The Lesson of Battlestar Galactica, Don't Change Your Characters

by Mike Shea on 23 March 2009

Warning: This post contains spoilers.

The final season of Battlestar Galactica is a great lesson to storytellers everywhere. If you're going to build a character-based show, a show whose story flows organically from the motivations and actions of your characters, don't radically shift those characters on a whim.

While Battlestar Galactica started to wane halfway through season 3, it didn't totally fall apart until the writers made their final big mistake: revealing the final five. Instead of choosing the option of a series reboot, revealing five new cylons outside the scope of what we've seen so far, they realized they painted themselves into a corner. If they reveal the final five from within the characters we know, they have to be a bigger deal than Boomer. So they chose five characters integral to the story: Tigh, Tyrol, Tory, Ellen Tigh, and Sam Anders.

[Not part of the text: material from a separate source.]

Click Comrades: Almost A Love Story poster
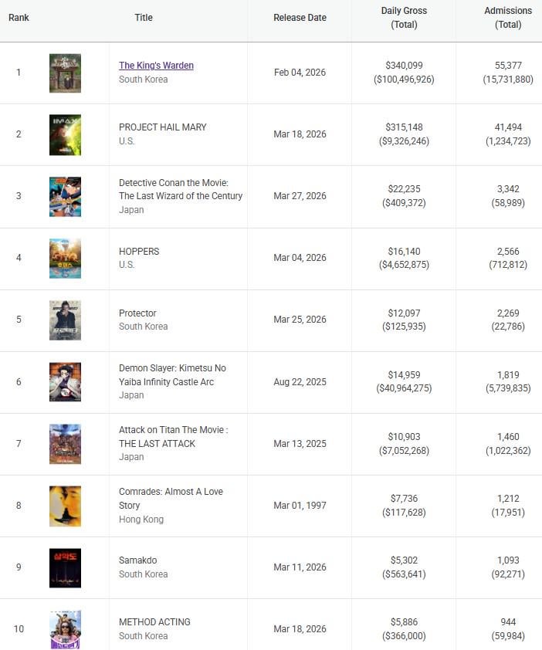This screenshot has height=650, width=542. coord(65,506)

The problem is that revealing these five characters as cylons changes almost all of the most powerful moments in the previous three seasons. Why does it matter if Tigh waged a terrorist campaign against the cylons on Caprica? How big a deal is it that Starbuck went back to Caprica to save Sam when he's a cylon? How powerful a moment is it when Tigh kills Ellen if it turns out that both of them were cylons and she resurrected anyway? So many moments became lost when they made that choice.

Instead, the writers could have chosen to expand the sphere. Bring in a new third party, something we have never seen before. Introduce the final five as some sort of super-advanced cylon that might even force the original cylons and the survivors of earth together to defeat it.

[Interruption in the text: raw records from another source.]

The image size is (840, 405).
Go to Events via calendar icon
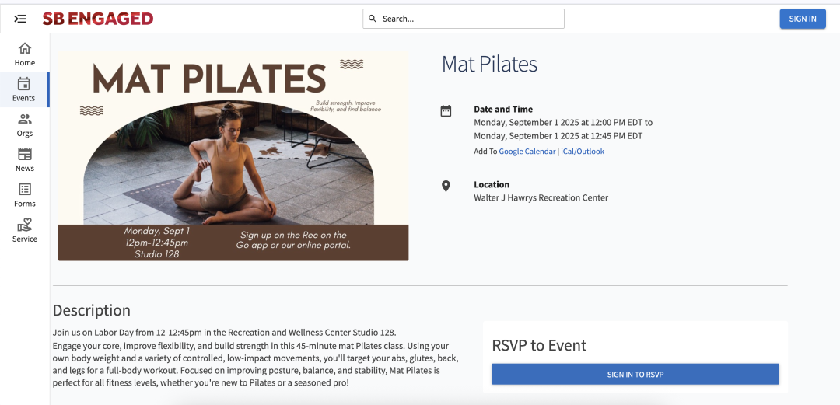coord(24,84)
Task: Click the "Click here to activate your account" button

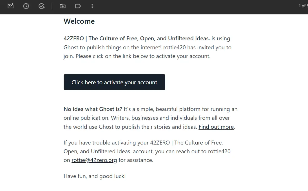Action: [114, 82]

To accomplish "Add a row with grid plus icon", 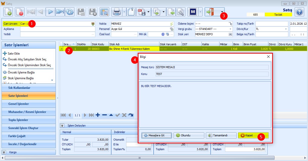I will [98, 115].
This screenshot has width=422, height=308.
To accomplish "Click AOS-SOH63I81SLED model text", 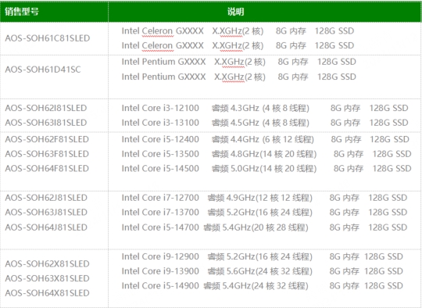I will click(46, 123).
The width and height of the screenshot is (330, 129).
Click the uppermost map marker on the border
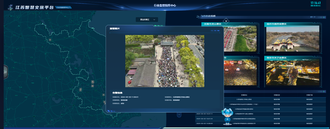point(50,40)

There were a lot of options open to the writers, but they chose to wreck their own work by committing a cardinal sin: changing the history of the story's major characters.

There are dozens of other problems that flowed from the show after the infamous boxing episode. Some of it, like the focus on pseudo-religious and political drama, might have been simply budgetary. Those big epic space battles are expensive. The rest of it can be aimed at an overworked writing staff whose creativity ran out before the money did.

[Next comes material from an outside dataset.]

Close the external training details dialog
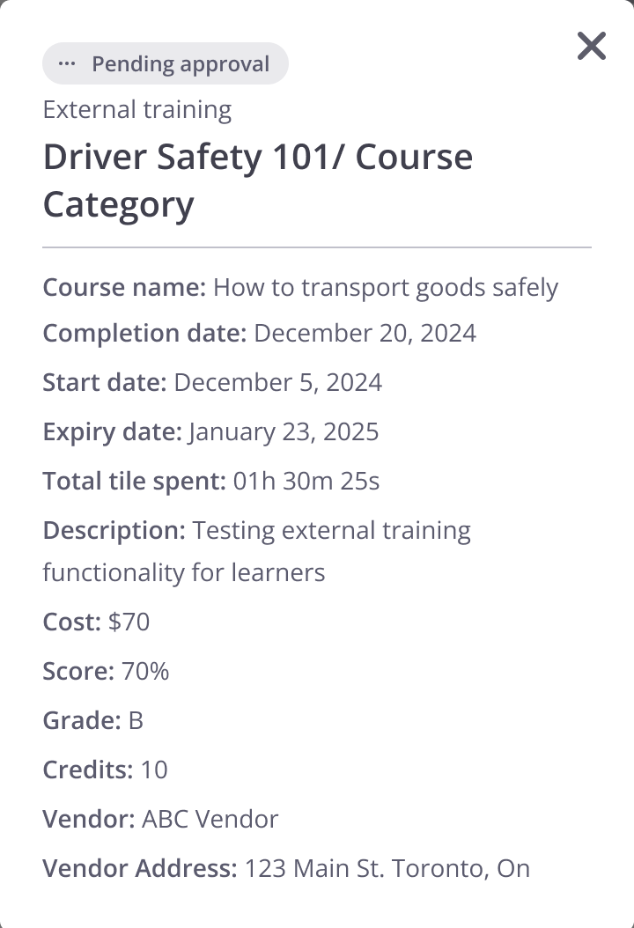 [x=592, y=46]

It makes me very sad to write this. I loved this show. The disappointment of the direction it took makes me want to cry. It isn't uncommon though. We saw it with Matrix Reloaded and Matrix Revolutions. We saw it with Star Wars Episode 1, 2, and 3. Even in amazing shows like Deadwood the writers drop the ball because production schedules change and writers run out of good ideas.

For me, I plan to forget what happened after episode 308. I plan to ignore the final five story arc and remember the show before those decisions were made. It's a hard thing to do, but its the only way the show can survive for me.

And there will be other shows, I tell myself. Shows even greater than this.